**Task requirements:** In the following listing, find the lines containing "chart" and report them.
-- Extracted entries follows --
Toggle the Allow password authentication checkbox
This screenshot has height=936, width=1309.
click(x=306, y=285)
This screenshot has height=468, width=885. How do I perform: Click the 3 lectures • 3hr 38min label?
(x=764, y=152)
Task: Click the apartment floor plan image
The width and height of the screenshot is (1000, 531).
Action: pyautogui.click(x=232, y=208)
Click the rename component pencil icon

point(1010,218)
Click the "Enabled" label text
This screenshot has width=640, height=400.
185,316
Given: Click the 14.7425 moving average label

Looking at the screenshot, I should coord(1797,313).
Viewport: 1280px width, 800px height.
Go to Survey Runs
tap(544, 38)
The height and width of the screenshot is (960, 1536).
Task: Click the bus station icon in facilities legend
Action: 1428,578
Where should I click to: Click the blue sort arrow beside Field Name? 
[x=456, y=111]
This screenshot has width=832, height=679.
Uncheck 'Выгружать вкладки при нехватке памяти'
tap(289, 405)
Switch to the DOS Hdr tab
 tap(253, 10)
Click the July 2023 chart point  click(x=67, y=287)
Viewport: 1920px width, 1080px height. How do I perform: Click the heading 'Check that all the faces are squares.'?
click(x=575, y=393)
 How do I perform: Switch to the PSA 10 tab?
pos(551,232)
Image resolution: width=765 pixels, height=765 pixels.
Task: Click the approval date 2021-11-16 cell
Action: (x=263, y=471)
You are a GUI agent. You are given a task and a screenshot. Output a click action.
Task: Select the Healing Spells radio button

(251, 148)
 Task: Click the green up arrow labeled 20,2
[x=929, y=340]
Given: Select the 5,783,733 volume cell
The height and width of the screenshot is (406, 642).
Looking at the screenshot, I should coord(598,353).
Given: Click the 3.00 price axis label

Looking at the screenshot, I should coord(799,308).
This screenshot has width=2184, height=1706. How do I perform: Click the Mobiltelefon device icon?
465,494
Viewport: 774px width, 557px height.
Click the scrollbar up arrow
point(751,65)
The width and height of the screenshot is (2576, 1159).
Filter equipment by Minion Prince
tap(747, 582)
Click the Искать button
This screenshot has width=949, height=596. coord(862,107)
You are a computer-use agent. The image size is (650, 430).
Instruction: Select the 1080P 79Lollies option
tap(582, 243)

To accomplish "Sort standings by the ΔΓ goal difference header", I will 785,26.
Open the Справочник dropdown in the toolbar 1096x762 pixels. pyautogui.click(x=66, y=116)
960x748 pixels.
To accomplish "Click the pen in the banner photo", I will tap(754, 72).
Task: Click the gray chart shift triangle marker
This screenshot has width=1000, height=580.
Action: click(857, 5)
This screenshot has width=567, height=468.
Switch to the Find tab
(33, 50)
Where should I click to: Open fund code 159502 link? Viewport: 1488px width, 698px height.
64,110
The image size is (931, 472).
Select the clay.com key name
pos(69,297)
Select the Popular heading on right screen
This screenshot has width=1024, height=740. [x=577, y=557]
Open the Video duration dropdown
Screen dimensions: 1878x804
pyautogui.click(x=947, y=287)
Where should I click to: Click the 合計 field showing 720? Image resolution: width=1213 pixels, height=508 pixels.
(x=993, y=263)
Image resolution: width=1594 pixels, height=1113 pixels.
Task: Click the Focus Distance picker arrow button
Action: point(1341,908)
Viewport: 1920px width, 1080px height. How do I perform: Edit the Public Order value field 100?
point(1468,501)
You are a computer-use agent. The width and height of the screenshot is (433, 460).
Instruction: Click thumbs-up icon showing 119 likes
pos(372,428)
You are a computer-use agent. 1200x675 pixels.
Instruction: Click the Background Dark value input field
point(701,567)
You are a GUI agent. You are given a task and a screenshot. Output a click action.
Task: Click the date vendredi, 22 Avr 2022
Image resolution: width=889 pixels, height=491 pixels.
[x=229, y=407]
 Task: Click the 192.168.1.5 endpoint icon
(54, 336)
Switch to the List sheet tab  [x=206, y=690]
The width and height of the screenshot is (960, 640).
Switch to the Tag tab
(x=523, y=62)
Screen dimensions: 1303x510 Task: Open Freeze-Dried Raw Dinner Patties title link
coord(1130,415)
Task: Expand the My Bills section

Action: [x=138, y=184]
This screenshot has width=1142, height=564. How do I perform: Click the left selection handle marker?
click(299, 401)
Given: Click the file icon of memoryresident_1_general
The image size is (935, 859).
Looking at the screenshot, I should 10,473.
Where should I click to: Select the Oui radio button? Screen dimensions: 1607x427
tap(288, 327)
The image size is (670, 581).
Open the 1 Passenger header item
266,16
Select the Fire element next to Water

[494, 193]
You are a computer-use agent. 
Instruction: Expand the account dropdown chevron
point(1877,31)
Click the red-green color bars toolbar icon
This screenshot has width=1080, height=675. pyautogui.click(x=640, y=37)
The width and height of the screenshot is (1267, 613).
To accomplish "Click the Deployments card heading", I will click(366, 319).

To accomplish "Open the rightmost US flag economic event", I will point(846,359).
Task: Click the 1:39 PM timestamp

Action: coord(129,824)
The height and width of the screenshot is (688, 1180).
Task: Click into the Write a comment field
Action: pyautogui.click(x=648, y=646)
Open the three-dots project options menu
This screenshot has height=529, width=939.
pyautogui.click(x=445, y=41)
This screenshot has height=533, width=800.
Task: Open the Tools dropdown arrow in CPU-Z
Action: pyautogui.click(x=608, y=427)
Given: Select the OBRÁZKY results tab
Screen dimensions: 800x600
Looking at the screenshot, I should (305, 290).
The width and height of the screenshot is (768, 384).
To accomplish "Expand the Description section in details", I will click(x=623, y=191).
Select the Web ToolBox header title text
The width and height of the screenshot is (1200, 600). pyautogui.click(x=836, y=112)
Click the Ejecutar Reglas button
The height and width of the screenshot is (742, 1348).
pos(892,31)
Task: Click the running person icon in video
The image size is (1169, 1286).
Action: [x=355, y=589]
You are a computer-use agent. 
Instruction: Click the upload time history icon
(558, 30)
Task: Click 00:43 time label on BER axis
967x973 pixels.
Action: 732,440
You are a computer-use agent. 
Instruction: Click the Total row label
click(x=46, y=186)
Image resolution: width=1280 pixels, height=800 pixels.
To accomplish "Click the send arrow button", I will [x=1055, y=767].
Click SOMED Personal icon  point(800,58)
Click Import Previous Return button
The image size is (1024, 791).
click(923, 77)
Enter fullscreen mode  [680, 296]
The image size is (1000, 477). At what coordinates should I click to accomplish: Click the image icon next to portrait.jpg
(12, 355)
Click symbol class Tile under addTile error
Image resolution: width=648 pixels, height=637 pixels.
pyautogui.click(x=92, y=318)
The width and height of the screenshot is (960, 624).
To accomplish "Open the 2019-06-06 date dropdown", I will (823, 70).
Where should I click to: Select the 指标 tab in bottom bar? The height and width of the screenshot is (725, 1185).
-- Extracted entries concluded --
**Task response:**
Click the July 2023 chart point  click(x=67, y=287)
Task: Click the gray chart shift triangle marker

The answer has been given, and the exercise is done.